TASK TO CARRY OUT: For this exercise, copy each line of the records that contains the word "computer".
[RECORDS TO USE — start]
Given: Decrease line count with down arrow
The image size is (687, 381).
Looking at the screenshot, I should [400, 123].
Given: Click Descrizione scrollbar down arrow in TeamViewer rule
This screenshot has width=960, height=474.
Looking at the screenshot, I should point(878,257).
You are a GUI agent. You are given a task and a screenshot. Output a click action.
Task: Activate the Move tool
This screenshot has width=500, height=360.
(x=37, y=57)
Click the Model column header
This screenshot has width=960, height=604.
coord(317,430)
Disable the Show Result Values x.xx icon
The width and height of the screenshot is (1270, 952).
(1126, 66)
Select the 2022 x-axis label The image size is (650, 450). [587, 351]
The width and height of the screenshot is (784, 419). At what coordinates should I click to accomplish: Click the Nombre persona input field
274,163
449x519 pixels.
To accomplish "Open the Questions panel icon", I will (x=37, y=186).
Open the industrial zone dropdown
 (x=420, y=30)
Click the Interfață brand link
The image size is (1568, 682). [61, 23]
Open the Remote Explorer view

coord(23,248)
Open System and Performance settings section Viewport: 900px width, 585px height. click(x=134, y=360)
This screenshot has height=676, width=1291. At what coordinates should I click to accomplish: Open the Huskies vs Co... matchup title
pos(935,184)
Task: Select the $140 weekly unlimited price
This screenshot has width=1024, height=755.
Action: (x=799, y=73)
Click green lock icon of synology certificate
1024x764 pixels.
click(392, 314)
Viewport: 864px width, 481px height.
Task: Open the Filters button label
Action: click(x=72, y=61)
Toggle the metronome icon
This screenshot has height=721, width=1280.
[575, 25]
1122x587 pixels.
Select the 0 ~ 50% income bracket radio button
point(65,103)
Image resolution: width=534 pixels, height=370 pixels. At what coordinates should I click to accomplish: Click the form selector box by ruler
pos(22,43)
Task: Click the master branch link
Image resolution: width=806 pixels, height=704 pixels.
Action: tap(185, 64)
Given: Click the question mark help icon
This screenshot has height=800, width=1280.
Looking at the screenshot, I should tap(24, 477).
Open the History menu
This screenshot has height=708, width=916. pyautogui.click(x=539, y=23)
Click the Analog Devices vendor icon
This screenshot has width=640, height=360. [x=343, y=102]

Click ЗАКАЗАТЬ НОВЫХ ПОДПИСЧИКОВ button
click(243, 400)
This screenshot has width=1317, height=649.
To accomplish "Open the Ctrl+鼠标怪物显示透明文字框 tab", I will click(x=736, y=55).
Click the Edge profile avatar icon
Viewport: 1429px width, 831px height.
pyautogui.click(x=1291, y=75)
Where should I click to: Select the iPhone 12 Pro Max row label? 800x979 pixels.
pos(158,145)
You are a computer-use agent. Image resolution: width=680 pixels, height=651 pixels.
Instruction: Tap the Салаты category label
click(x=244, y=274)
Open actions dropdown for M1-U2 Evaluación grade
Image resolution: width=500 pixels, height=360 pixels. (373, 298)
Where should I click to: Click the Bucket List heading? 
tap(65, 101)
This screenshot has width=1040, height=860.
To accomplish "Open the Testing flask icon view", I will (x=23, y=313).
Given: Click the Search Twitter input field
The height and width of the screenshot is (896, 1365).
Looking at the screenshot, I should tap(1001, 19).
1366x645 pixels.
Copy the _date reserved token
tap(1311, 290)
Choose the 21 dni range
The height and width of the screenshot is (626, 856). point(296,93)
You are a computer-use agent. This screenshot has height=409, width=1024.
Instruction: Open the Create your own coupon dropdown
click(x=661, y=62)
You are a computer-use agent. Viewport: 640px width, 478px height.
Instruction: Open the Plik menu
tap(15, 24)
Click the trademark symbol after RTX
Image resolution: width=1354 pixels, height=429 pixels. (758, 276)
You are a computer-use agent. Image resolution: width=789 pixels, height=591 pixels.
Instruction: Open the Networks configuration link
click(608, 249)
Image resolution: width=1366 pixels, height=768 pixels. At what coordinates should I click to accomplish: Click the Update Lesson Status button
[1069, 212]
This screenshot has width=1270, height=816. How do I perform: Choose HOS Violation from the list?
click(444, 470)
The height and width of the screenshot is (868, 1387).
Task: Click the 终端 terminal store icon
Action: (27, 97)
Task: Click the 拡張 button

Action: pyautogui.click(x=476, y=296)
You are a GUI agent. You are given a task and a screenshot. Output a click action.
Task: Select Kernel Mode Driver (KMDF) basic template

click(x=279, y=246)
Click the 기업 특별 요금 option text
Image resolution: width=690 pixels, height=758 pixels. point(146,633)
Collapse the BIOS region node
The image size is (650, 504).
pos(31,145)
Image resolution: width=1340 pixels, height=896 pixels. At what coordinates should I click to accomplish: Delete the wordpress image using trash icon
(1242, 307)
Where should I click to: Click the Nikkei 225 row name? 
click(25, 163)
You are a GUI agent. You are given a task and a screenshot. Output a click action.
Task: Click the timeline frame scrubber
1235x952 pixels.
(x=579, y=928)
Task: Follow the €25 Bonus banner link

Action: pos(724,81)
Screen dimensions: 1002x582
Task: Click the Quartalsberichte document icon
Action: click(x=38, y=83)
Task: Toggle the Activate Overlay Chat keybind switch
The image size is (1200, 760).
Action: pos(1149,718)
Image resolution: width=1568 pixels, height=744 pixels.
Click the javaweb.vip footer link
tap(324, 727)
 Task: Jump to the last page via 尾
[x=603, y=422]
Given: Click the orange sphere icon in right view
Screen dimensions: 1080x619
[RECORDS TO USE — finish]
SOLUTION:
You are a computer-use agent. Image resolution: width=680 pixels, height=651 pixels.
You are a computer-use agent. This screenshot has height=409, width=1024.
You are a computer-use agent. Viewport: 640px width, 478px height.
You are a computer-use agent. Image resolution: width=789 pixels, height=591 pixels.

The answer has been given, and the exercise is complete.